It is imperative for financial services firms to enhance their operational resilience in reaction to the European Union’s Digital Operational Resilience Act (DORA) and other global regulations, says a whitepaper commissioner by Broadridge.
‘Building Resilience Across Borders: A holistic approach to global operational resilience and navigating the regulatory maze‘ highlights the extensive regulatory expectations and the strategic preparations necessary for compliance.
Industry needs to address ahead of the January 17, 2025 deadline
Mike Sleightholme, President of Broadridge International, said: “Now more than ever, operational resiliency is a critical priority for financial firms around the world, driven by a fundamental need to strengthen trust and security in response to the growing risk of cyberattacks and disruptions.
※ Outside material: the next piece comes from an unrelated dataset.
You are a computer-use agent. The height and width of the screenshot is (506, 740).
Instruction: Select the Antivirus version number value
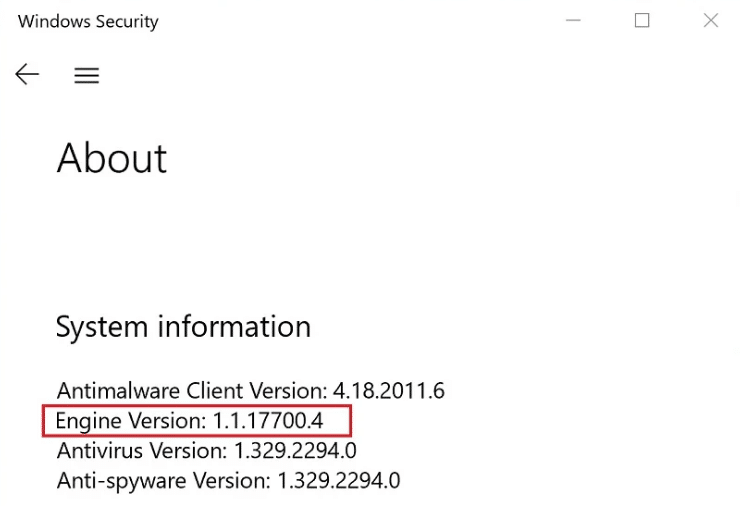point(295,451)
The broad and in-depth scope of DORA mandates a significant transformation in risk management frameworks, policies and governance structures relating to both in-house and third-party systems, posing urgent challenges that the industry needs to address ahead of the January 17, 2025 deadline.”
Virginie O’Shea, Founder of Firebrand Research, who worked with Broadridge to develop the whitepaper, said: “Regulators are emphasizing and prioritizing operational resilience, yet there is a growing sense that many firms remain far from ready, exposing themselves not only to operational resiliency risk but also to regulatory compliance risk. Firms must act now to mobilize their DORA action plans, including a detailed assessment of their critical systems and services, and an impact analysis to ensure they can deliver a compliant operating model and meet recovery and reporting objectives aligned to DORA’s requirements.”
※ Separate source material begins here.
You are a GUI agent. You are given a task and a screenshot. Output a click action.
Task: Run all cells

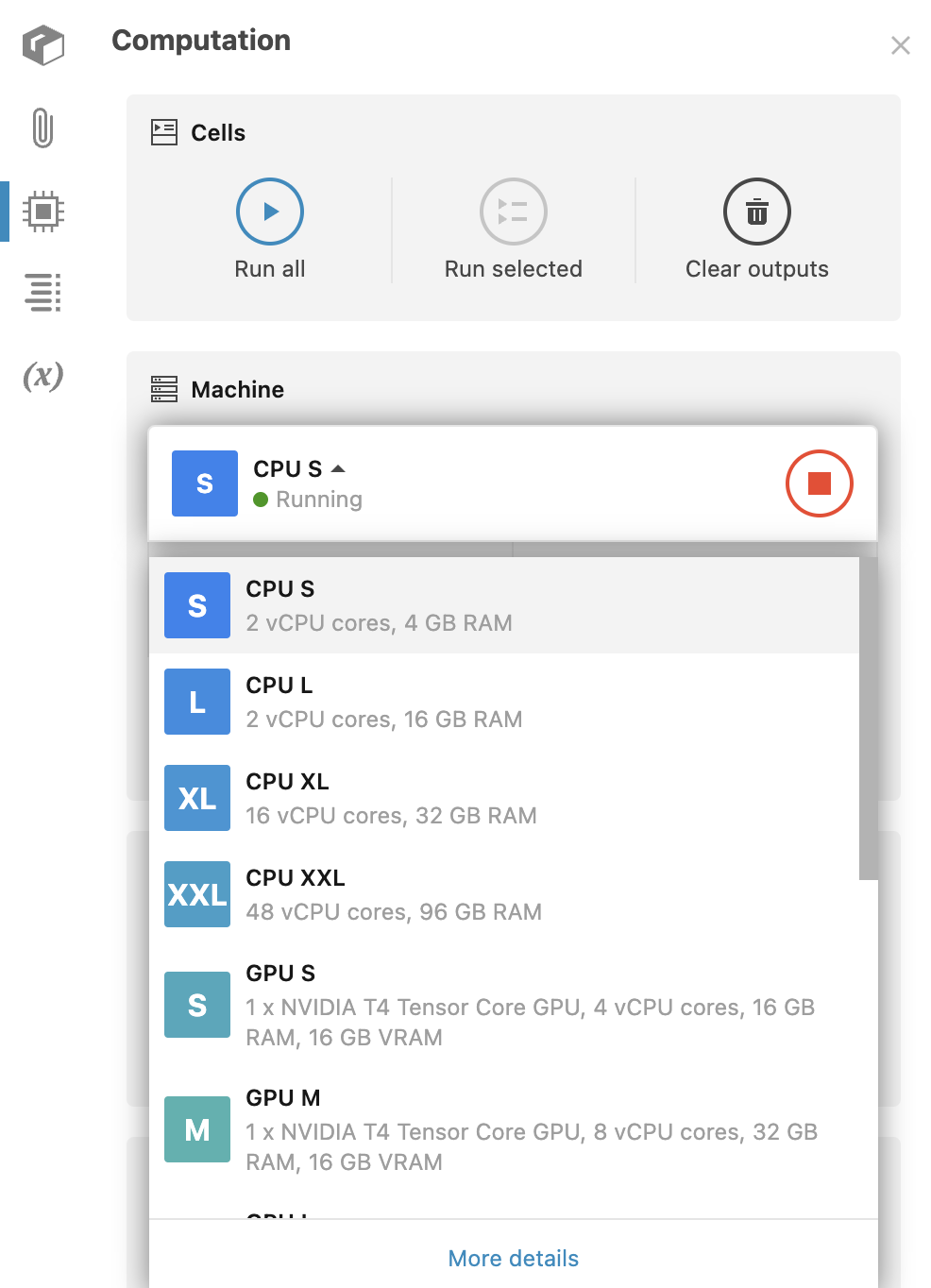pos(269,212)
US, Canada, UK, South Africa, Japan, Hong Kong, Singapore, and Australia also tightening rules
The whitepaper concludes that besides the EU, regions such as the US, Canada, the UK, South Africa, Japan, Hong Kong, Singapore, and Australia are also tightening their operational resilience regulations.
The global scope and impact of DORA mandates significant changes to operational risk management and resilience across nearly all areas of financial services, impacting firms operating in the EU irrespective of where their headquarters and third-party suppliers are located, the report found.
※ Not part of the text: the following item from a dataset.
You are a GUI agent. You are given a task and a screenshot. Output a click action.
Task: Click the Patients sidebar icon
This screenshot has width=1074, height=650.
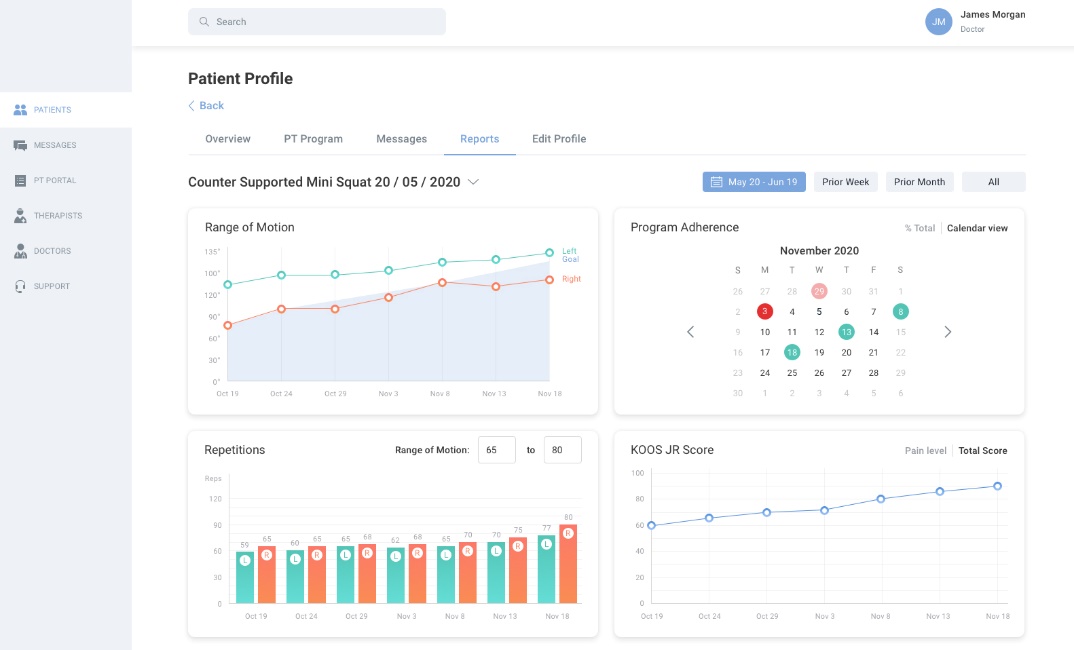coord(20,110)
“Clock is ticking, firms must begin their DORA compliance preparations now as the January 2025 enforcement date necessitates extensive system reviews and data reporting readiness,” said Broadridge, adding that firms must focus resources on mobilizing their action plan, potentially leveraging mutualized shared services.
The report also warns that noncompliance with operational resilience mandates is likely to result in stringent enforcement actions.
Adesso launched Compl.AI for DORA compliance
In July, Adesso launched Compl.AI, a tool that leverages generative AI to help financial services firms review contracts in adherence with the European Union’s Digital Operational Resilience Act (DORA) directive. Compl.AI will support banks and insurance companies operating under the directive which requires financial companies based in the EU to improve their IT resilience.
It will provide an automated review of service provider contracts for compliance requirements and allow repeated review of contracts in the event of changes in requirements.
Compl.AI is a SaaS solution leveraging GenAI technology and the collective knowledge of Adesso’s DORA experts to conduct a fast, automated gap analysis of contracts and documents to review compliance with all DORA requirements. The tool clearly defines whether the requirements have been fully, partially, or not fulfilled, including source and page references.
Adesso’s new product aims to reduce the burden on banks and insurance companies, which often have hundreds of contracts in place with different ICT service providers. Laborious manual checks by in-house specialists or expensive external reviewers are now a thing of the past. It is also possible to re-examine amended contracts or perform another check if regulatory requirements are updated.